Tim Advokasi Sesalkan Polda Metro Jaya Lanjutkan Kasus Aksi May Day Meski Sudah Ajukan SP3

FORUM KEADILAN – Tim Advokasi untuk Demokrasi (TAUD) menyatakan kekecewaan terhadap keputusan instansi kepolisian Polda Metro Jaya yang tetap melanjutkan proses hukum terhadap 14 orang peserta aksi May Day 2025.
Perwakilan dari TAUD, Astatantica Belly Stanio mengungkapkan bahwa pihaknya yang juga kuasa hukum dari 14 peserta aksi telah mengajukan permintaan penundaan dan penghentian penyidikan atau SP3 pada panggilan pertama oleh kepolisian.

Data yang ditampilkan

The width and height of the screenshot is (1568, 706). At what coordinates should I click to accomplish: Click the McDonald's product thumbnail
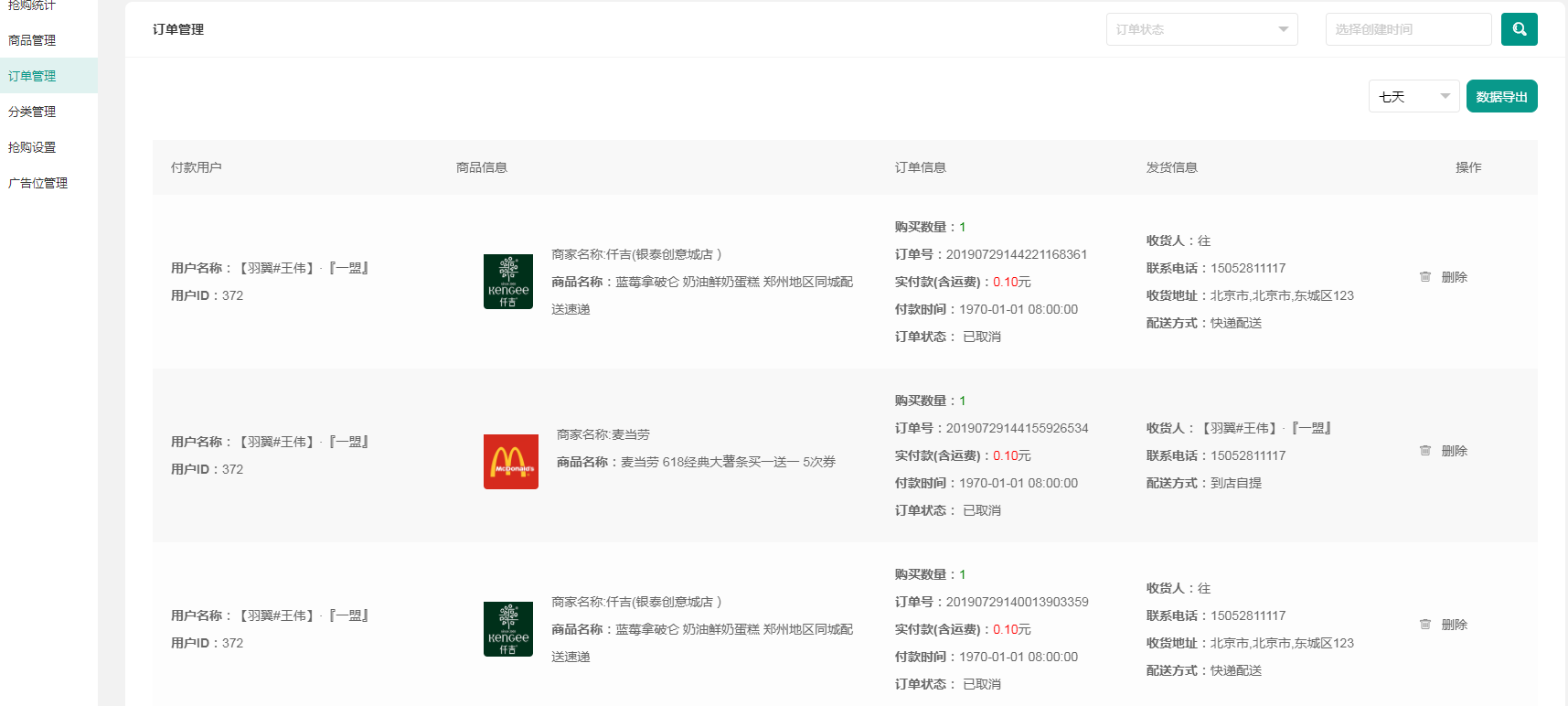510,462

Petunjuk tugas 1
Tulis ulang bagian kutipan berita tentang aksi May Day mulai dari "Tim Advokasi Sesalkan" sampai "May Day 2025.", dengan mengganti "May Day" menjadi "Hari Buruh".
Petunjuk tugas 2
Sebutkan semua nama orang dan nama organisasi, termasuk media, yang muncul dalam kutipan berita tentang aksi May Day.
Petunjuk tugas 3
Tuliskan lanjutan kutipan berita tentang aksi May Day, dimulai setelah kalimat terakhirnya.

Hasil tugas 1
Tim Advokasi Sesalkan Polda Metro Jaya Lanjutkan Kasus Aksi Hari Buruh Meski Sudah Ajukan SP3

FORUM KEADILAN – Tim Advokasi untuk Demokrasi (TAUD) menyatakan kekecewaan terhadap keputusan instansi kepolisian Polda Metro Jaya yang tetap melanjutkan proses hukum terhadap 14 orang peserta aksi Hari Buruh 2025.

Hasil tugas 2
- FORUM KEADILAN
- Tim Advokasi untuk Demokrasi (TAUD)
- Polda Metro Jaya
- Astatantica Belly Stanio

Hasil tugas 3
“Sebelumnya kami (TAUD) telah melakukan permohonan penundaan pada panggilan pertama dan juga kami juga telah melakukan permohonan untuk menghentikan kasus ini lewat permohonan SP3. Tapi kami menyayangkan bahwa dari Polda Metro Jaya lebih cenderung untuk meneruskan kasus ini di mana hari ini dilanjutkan dengan panggilan kedua,” katanya kepada media di Polda Metro Jaya, Selasa, 3/6/2025.
Belly menilai bahwa melanjutkan kasus ini merupakan bentuk kriminalisasi sekaligus penyempitan ruang sipil bagi masyarakat yang menyampaikan pendapat melalui aksi unjuk rasa.
“Padahal kita sama-sama tahu bahwa dengan dilanjutkannya kasus ini adalah sebuah bentuk kriminalisasi, sebuah bentuk penyempitan terhadap ruang sipil bagi masyarakat yang melakukan aksi unjuk rasa,” tuturnya.
Meskipun begitu, Belly menegaskan, para peserta yang kini berstatus sebagai tersangka tetap memenuhi panggilan kedua di Polda Metro Jaya, termasuk di antaranya seorang mahasiswa Universitas Indonesia.
“Hari ini datang ke Polda Metro Jaya untuk memenuhi panggilan kedua karena rekan-rekan ditetapkan sebagai tersangka dan akan menempuh proses pemeriksaan,” jelasnya.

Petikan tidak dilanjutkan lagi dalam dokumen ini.